Copy the records below, substituting "button" for each "icon" and leaving everything else the same.
start
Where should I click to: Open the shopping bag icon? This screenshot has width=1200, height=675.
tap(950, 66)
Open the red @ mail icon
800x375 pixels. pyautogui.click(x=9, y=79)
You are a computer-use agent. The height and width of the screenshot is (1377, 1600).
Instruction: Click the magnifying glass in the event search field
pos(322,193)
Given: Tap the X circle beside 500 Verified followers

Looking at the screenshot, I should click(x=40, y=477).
end
→ RESPONSE BELOW:
Where should I click to: Open the shopping bag button? This screenshot has width=1200, height=675.
tap(950, 66)
Open the red @ mail button
800x375 pixels. pyautogui.click(x=9, y=79)
You are a computer-use agent. The height and width of the screenshot is (1377, 1600).
Instruction: Click the magnifying glass in the event search field
pos(322,193)
Given: Tap the X circle beside 500 Verified followers

Looking at the screenshot, I should click(x=40, y=477).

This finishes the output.